## WHAT IS REQUIRED
Report how many lines in the data include "Jesus", with the number as the only reply.

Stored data

BEGIN

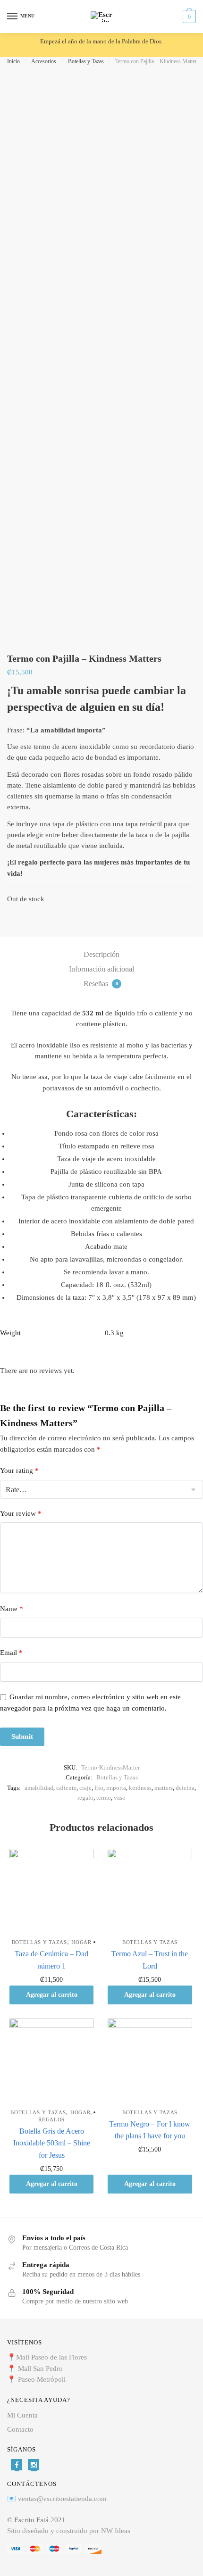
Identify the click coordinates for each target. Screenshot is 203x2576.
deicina (185, 1787)
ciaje (85, 1787)
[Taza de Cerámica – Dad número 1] (51, 1891)
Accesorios (43, 61)
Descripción (101, 954)
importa (116, 1787)
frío (98, 1787)
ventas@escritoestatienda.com (62, 2498)
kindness (140, 1787)
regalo (85, 1797)
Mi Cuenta (22, 2415)
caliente (66, 1787)
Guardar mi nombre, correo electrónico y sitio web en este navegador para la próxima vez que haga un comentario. (90, 1702)
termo (103, 1797)
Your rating (19, 1470)
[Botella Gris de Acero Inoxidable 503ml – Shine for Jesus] (51, 2060)
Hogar (81, 1942)
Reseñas (101, 984)
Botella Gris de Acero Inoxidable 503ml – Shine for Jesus (51, 2143)
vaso (120, 1797)
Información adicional (101, 969)
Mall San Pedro (41, 2368)
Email (11, 1652)
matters (163, 1787)
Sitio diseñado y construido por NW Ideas (68, 2530)
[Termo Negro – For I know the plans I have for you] (150, 2060)
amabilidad (39, 1787)
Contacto (20, 2429)
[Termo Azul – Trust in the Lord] (150, 1891)
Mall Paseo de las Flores (51, 2357)
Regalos (51, 2119)
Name (11, 1608)
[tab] (101, 954)
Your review (21, 1513)
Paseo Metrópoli (42, 2379)
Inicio (13, 61)
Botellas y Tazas (86, 61)
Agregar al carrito (51, 1994)
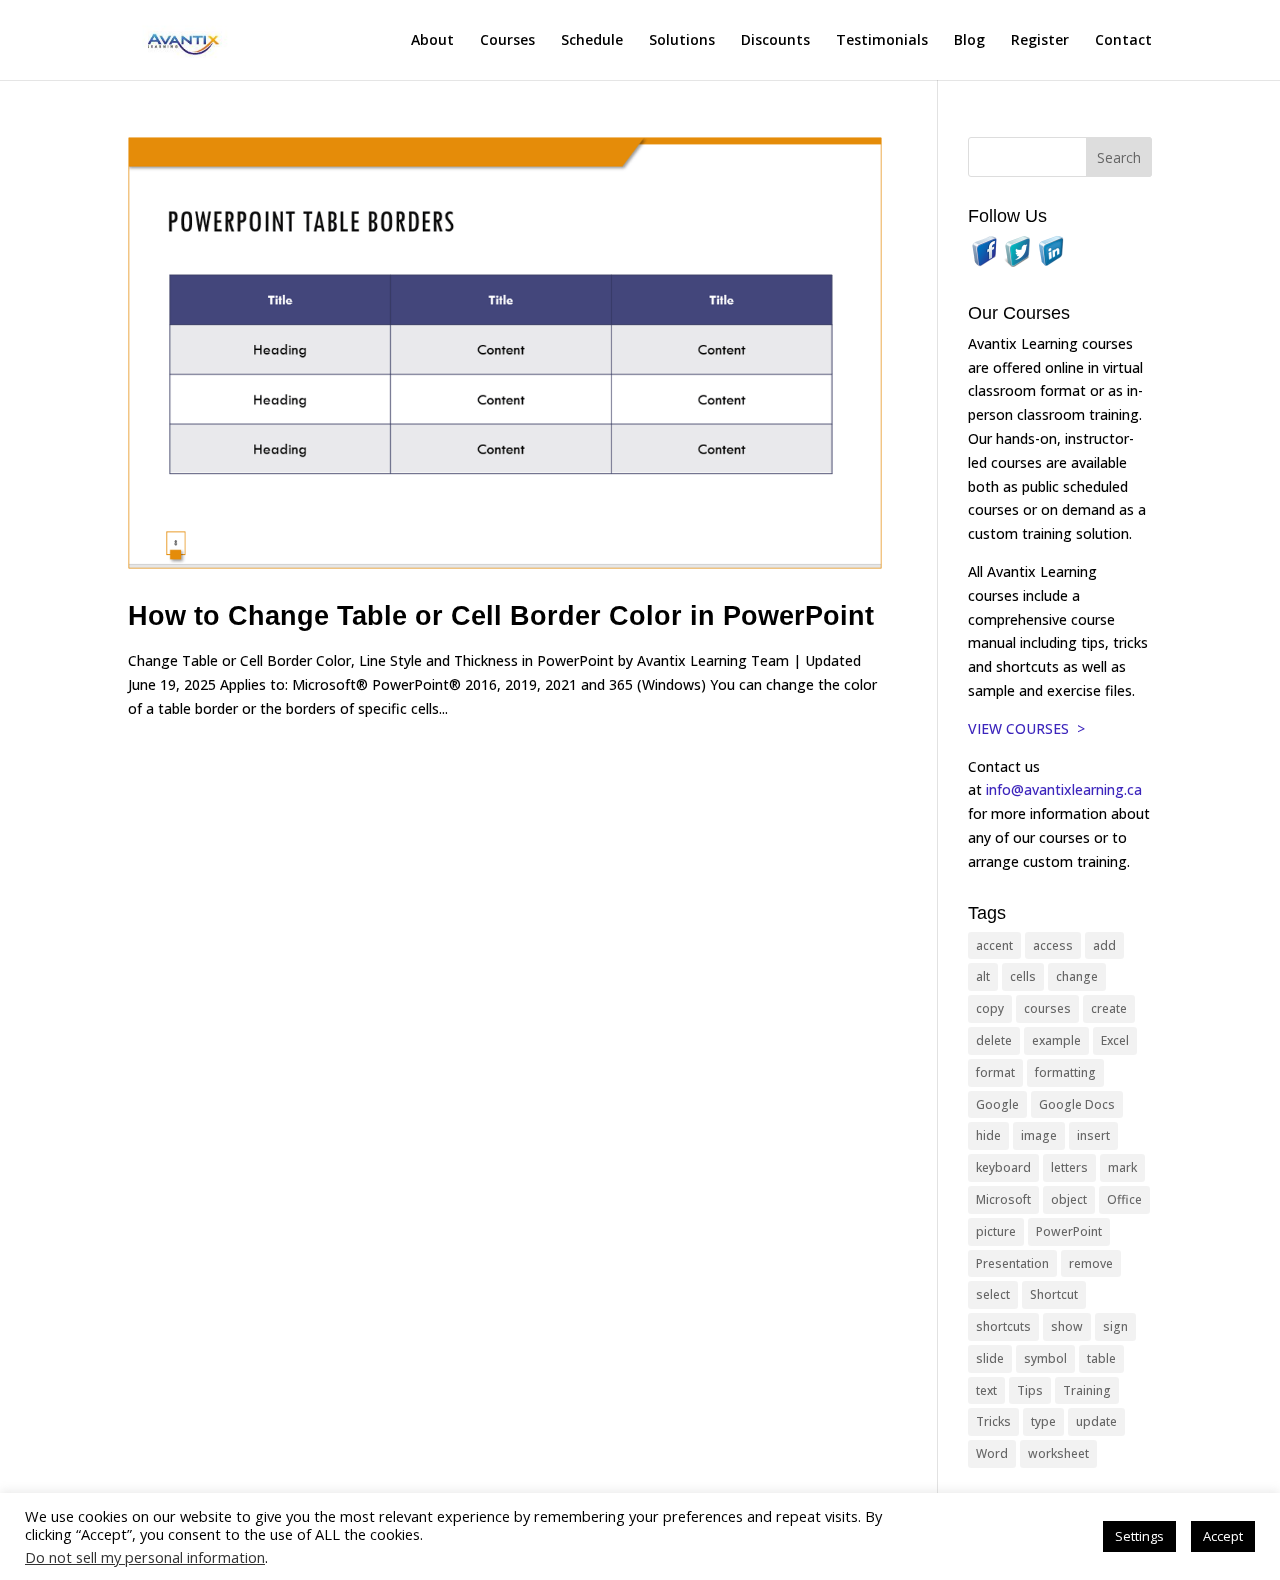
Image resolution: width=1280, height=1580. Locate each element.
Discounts (775, 41)
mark (1122, 1167)
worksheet (1058, 1453)
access (1053, 945)
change (1077, 976)
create (1109, 1008)
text (986, 1390)
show (1067, 1326)
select (993, 1294)
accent (994, 945)
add (1104, 945)
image (1039, 1135)
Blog (969, 41)
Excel (1115, 1040)
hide (988, 1135)
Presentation (1012, 1263)
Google (997, 1104)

END

## WORKED SOLUTION
2